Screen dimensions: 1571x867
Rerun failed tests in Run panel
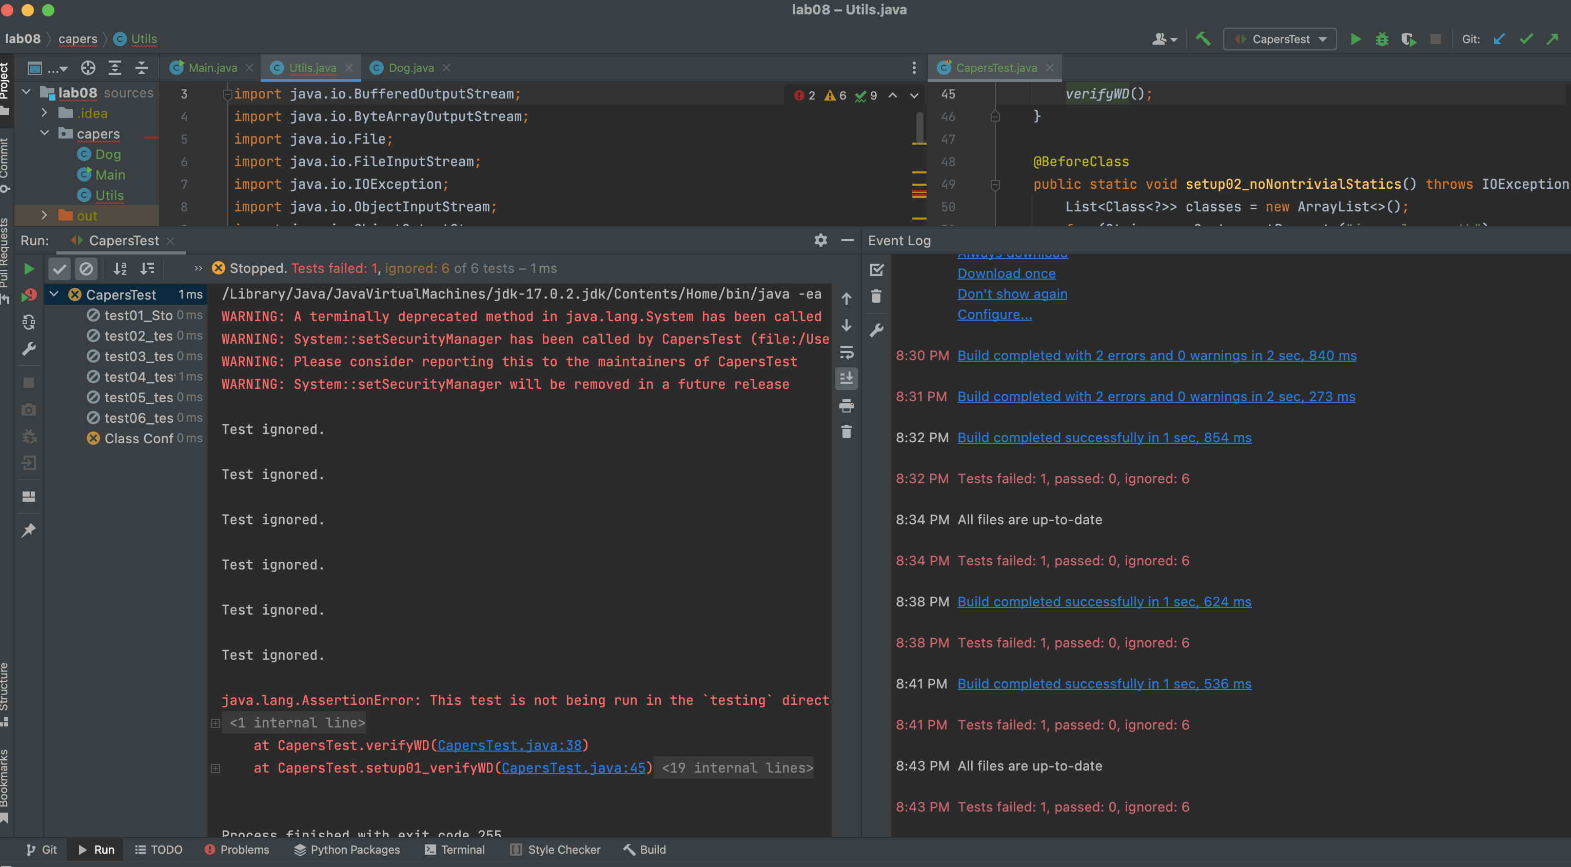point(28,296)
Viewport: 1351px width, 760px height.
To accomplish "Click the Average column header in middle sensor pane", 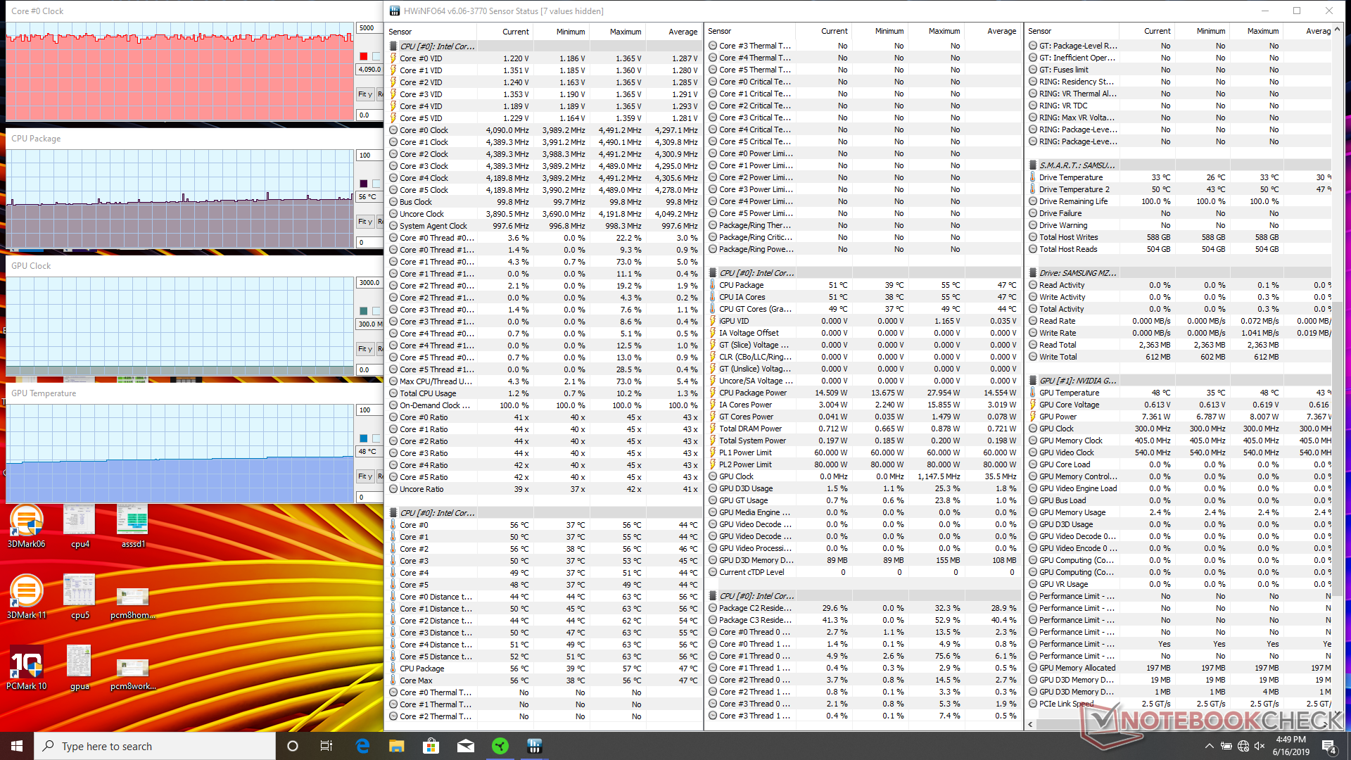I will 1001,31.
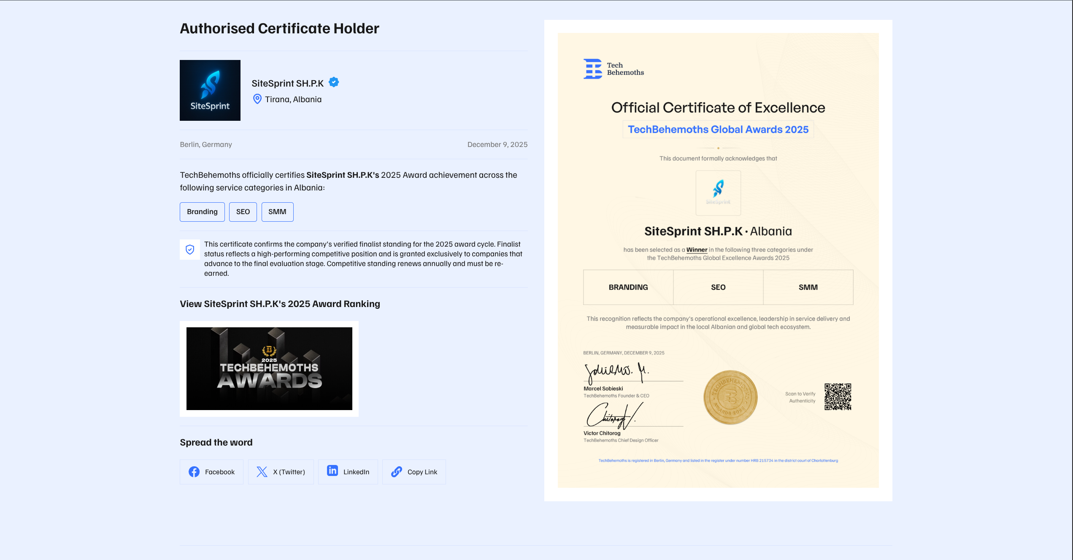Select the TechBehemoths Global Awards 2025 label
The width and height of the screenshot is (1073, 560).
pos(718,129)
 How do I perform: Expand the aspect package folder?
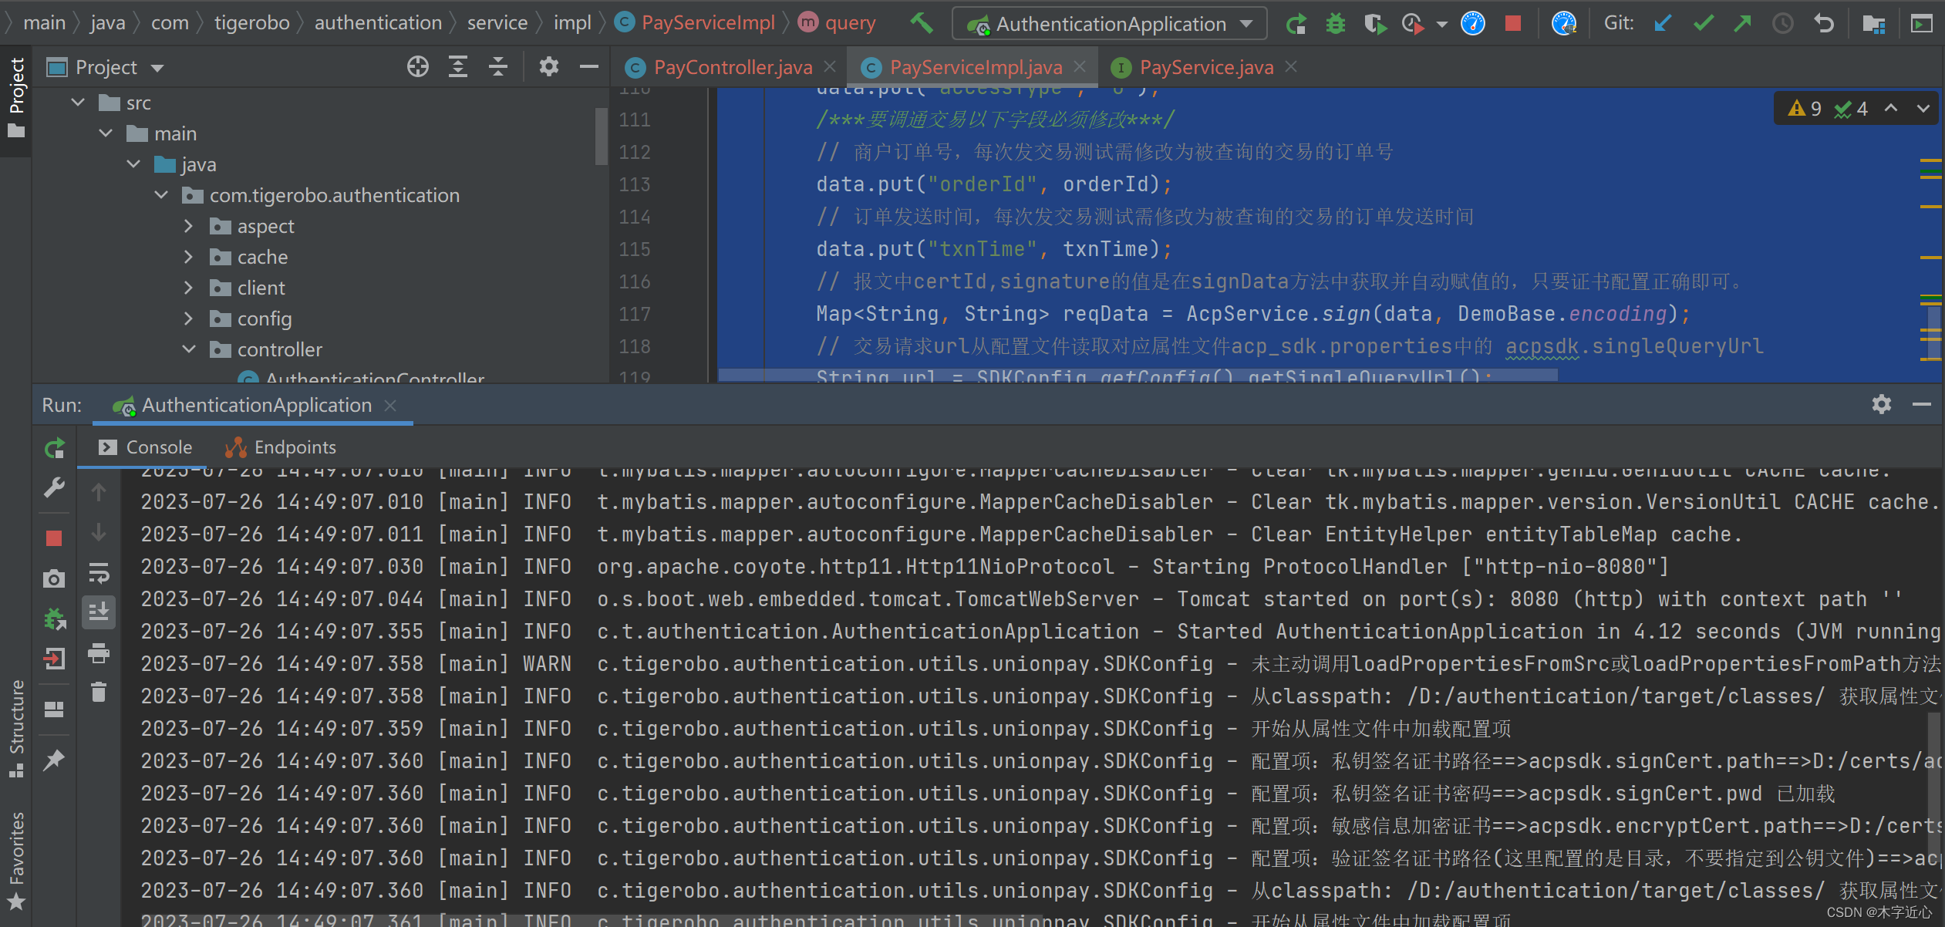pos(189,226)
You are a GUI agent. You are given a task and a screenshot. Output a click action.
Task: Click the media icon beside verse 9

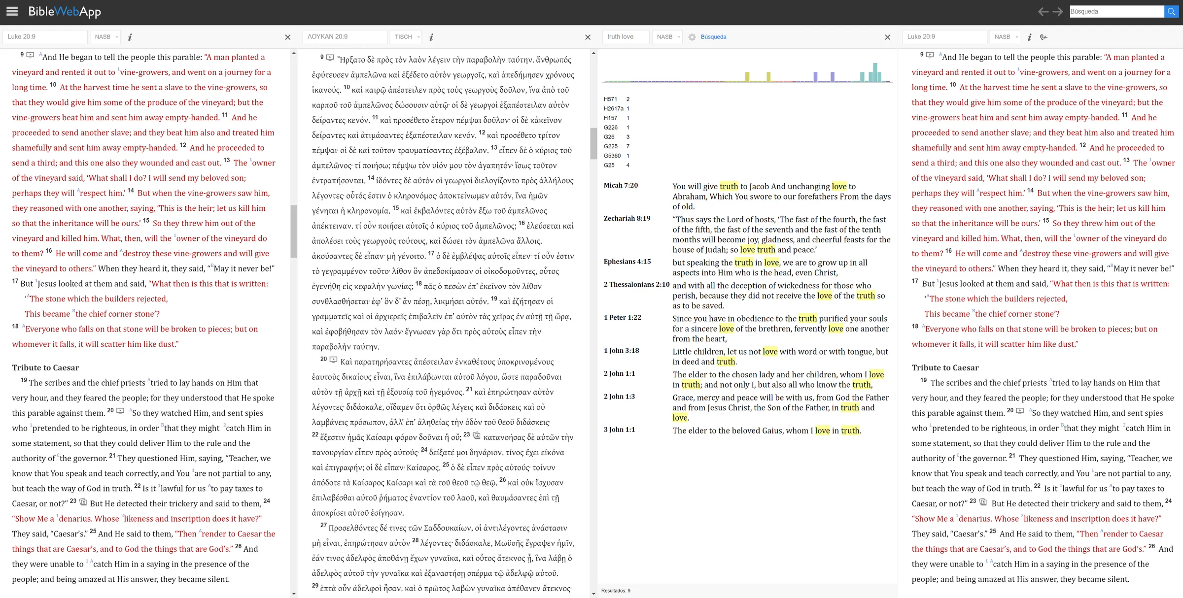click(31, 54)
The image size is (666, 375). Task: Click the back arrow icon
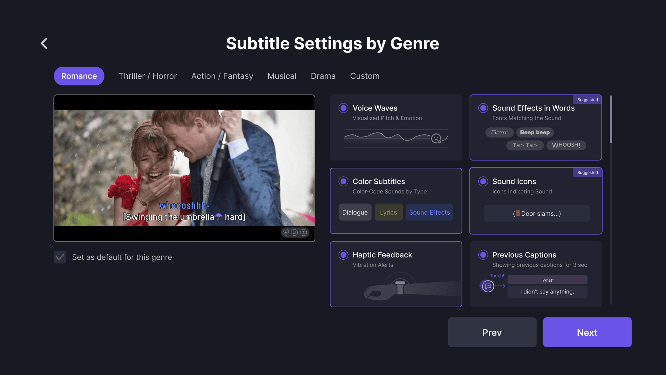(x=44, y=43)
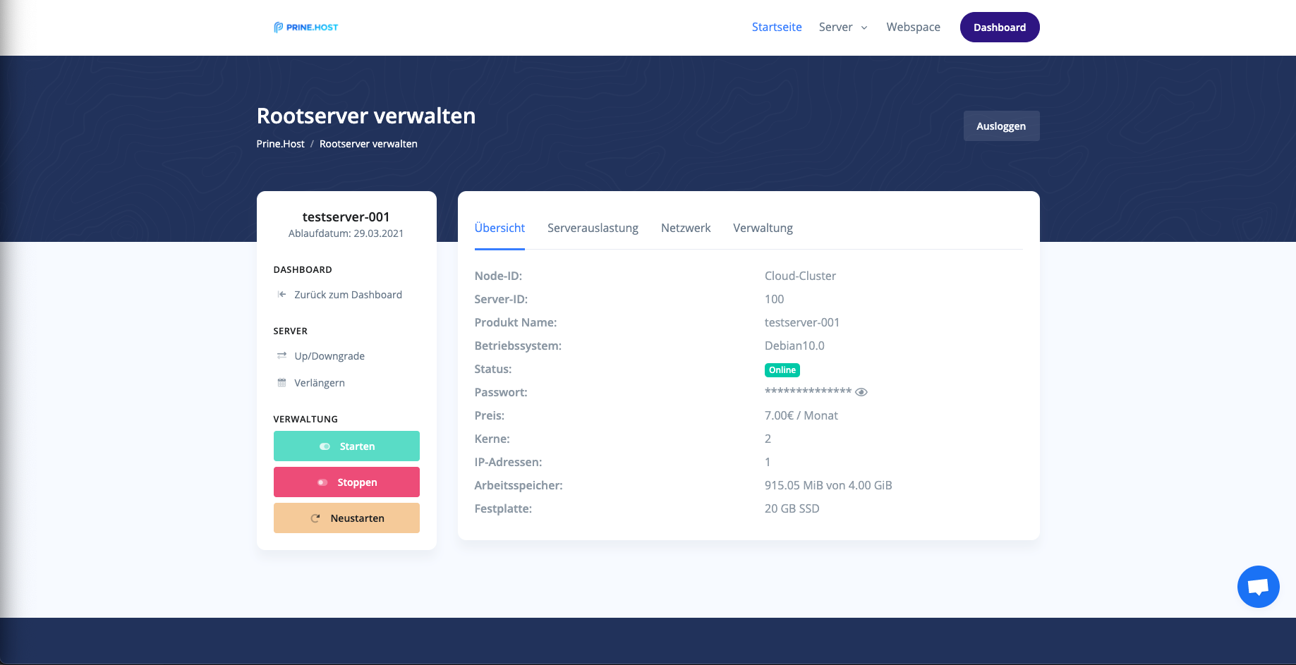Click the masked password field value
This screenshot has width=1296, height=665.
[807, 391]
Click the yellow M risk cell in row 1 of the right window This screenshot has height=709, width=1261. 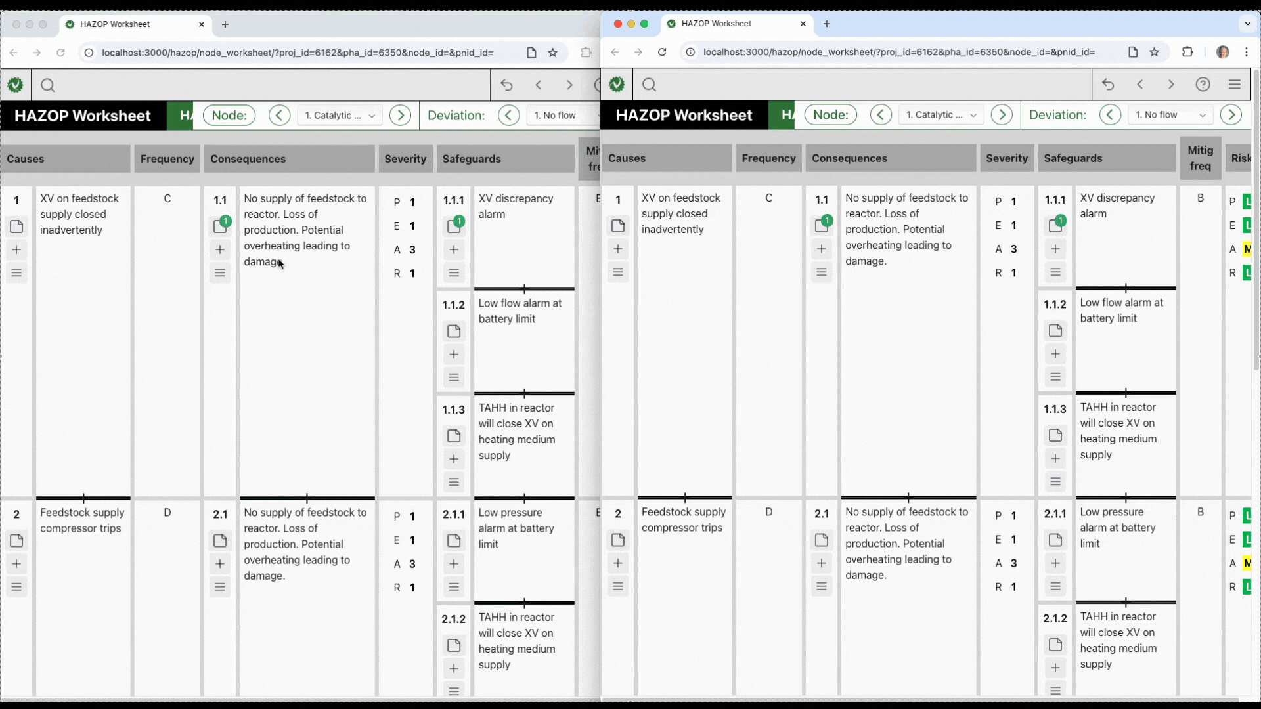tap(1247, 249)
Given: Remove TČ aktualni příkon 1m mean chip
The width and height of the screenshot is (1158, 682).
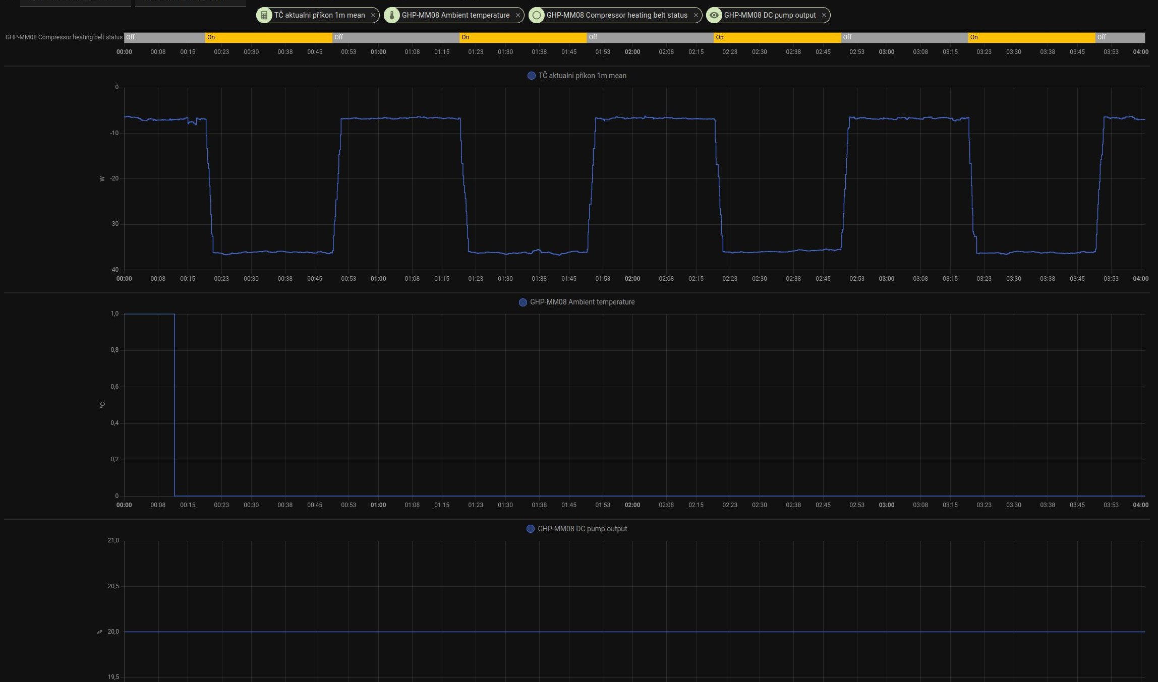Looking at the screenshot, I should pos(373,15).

────────────────────────────────────────

--- PROMPT ---
The answer must be an exact copy of the lines from the start of the records above through the line containing "Viewport: 1351px width, 760px height.", with no pictures in it.

--- TASK RESPONSE ---
Screen dimensions: 1571x867
Rerun failed tests in Run panel
point(28,296)
Viewport: 1351px width, 760px height.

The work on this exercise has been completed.